Kumar’s prototype is called PART – Police and Ambulance Regulating Traffic. And as far as prototypes go, this one has already garnered great praise. In September, Kumar won his age category as one of four global winners at the 2013 Google Science Fair, an online competition open to students ages 13 to 18 around the world. Other winners included Eric Chen, 17, who developed an anti-flu medicine; Ann Makosinski, 15, inventor of a battery-free flashlight; and Elif Bilgin, 16, who is creating bioplastics from banana peels.
Time to Pull Over
Kumar’s invention plugs all the inherent holes in the age-old blaring sirens, while individually motivating motorists by giving every driver intermittent, in-car, dashboard-based audio and visual warnings when an emergency vehicle is near. With tests proving Kumar’s invention is nine times more effective than an emergency siren alone, patients can expect better outcomes; fires can be attended to more quickly, saving property and lives; and police can move unhindered through traffic, giving them a crime-fighting edge.
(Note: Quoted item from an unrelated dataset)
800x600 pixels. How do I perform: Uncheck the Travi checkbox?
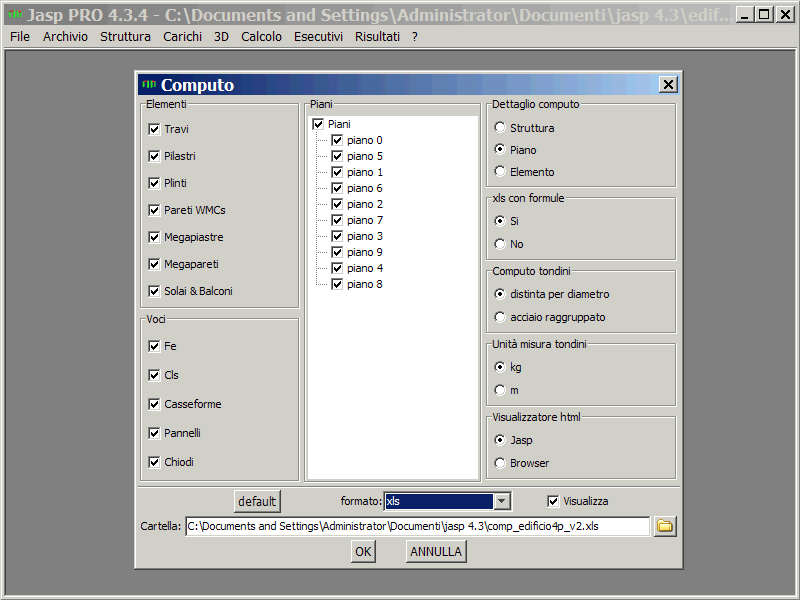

How does PART work? “An emergency vehicle sends its current location and the route it will take to a web server,” says Viney. “The GPS device in the target vehicle obtains that data by polling the same web server periodically and translates that data into an audio-visual format. PART alerts drivers with audio and visual warnings when the emergency vehicle is 800 meters away, and again at 500 meters, giving them time to pull over.”
Kumar’s visual element uses Google Maps to show the driver’s position in relation to an approaching emergency vehicle – both depicted inside an 800-meter radius by colored, moving icons. At intervals, an audio alert sounds with: “Emergency vehicle within <Range> meters. Please pull over.”
Kumar used Java programming and two Android phones to test the prototype, conducted unit and simulation testing and then modified his design. He deployed his parents in separate cars to test his hypotheses that drivers would have more time to pull over using PART, and that the emergency vehicle’s location – on-screen, in-car – would be pinpoint accurate. Tests showed drivers now had 67 seconds to respond, instead of the current seven to 14 seconds.
Once the patenting process is complete, Kumar plans to implement the PART system into car dashboards. “Apple and Google are working with car manufacturers to deploy iOS- and Android-based devices for car dashboards,” he says. “This would be the ideal home for my project.”
Viney Kumar’s app invention is a great example of how you can think critically about an everyday experience – like approaching ambulance sirens – and add value to it. What product or service that is a regular part of your life would you like to make more effective or efficient? How might you improve upon it?
What motivates Kumar to develop PART? What other motivational factors inspire entrepreneurs to invent or make new products and services?
Using the link below, explore the Google Science Fair site; watch the video on the homepage and read about the various competitors and their entries. Discuss what you learned. What did you find most inspiring? Interesting? Enlightening? Did you notice any similarities between teen innovators around the world? Differences?